El creciente interés por mejorar la apariencia de la piel ha llevado a muchas personas a buscar procedimientos no invasivos como el peeling químico facial. Esta técnica promete rejuvenecer el cutis, pero ha surgido un debate entre especialistas sobre cuál es la frecuencia adecuada para obtener resultados sin dañar la salud cutánea.
Antes, la decisión sobre cada cuánto repetir un peeling dependía exclusivamente del criterio de cada dermatólogo, lo que generaba incertidumbre tanto en médicos como en pacientes. La falta de consensos dejaba un vacío en la dermatología clínica.
Afortunadamente, recientes guías clínicas y estudios han aclarado este punto. Según una revisión publicada en StatPearls – NCBI Bookshelf – NIH, la periodicidad del peeling facial varía según la profundidad del procedimiento, el agente químico usado y las necesidades individuales de cada paciente.
Frecuencia según el tipo de peeling
La evidencia más actual clasifica los peelings en superficiales, medios y profundos, cada uno con intervalos específicos. De acuerdo con los lineamientos de Mayo Clinic, un peeling superficial puede aplicarse cada dos a cinco semanas; los medios, cada tres a cuatro meses; y los profundos, solo cada varios años.

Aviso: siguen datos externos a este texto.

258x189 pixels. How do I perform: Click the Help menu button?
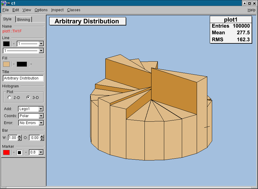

“Con un peeling ligero o medio, puede ser necesario someterse al procedimiento más de una vez para lograr los resultados deseados”, señala el comunicado de Mayo Clinic.
Los expertos recalcan que la frecuencia debe basarse en una evaluación médica personalizada, para equilibrar los beneficios (mejora de arrugas, manchas y textura) con los riesgos (irritación o hiperpigmentación). El documento oficial destaca que “los pacientes necesitan tener expectativas realistas y comprender que los beneficios de los peelings requieren procedimientos repetidos”, con esquemas que van desde una sesión mensual durante seis meses hasta una repetición trimestral en mantenimiento.

Preparación y cuidados post-peeling
La seguridad del peeling exige medidas antes y después. Según los Institutos Nacionales de Salud de Estados Unidos (NIH), “la preparación debe iniciarse entre dos y cuatro semanas antes del procedimiento, mediante la aplicación de agentes tópicos que mejoran la penetración y minimizan reacciones adversas”. Recomiendan tretinoína o ácidos alfa-hidroxi al 5-10%, y en pacientes propensos a manchas, agentes despigmentantes.
En el cuidado posterior, la protección solar es indispensable. “Los pacientes deben evitar la exposición solar directa durante varias semanas después del tratamiento, y utilizar protector solar de amplio espectro junto a sombreros de ala ancha”, indica el comunicado. Además, el maquillaje solo debe usarse tras completar la reepitelización, que toma entre una y dos semanas tras un peeling superficial.
Mantenimiento y opciones complementarias

El estudio de StatPearls propone un protocolo de mantenimiento: “Si el régimen de peeling funciona apropiadamente, debería considerarse un protocolo de mantenimiento: una sesión mensual durante seis meses y luego una sesión cada tres meses, dependiendo de la estación y las necesidades”. Se recomienda combinar con productos tópicos como retinoides, vitamina C o hidroquinona para prolongar los resultados.
Asimismo, se advierte evitar procedimientos agresivos como dermoabrasión o depilación con cera días antes y después del peeling, para reducir la irritación. El documento oficial subraya que “la consulta médica y el seguimiento son imprescindibles para adaptar los protocolos a cada tipo de piel y diagnóstico”.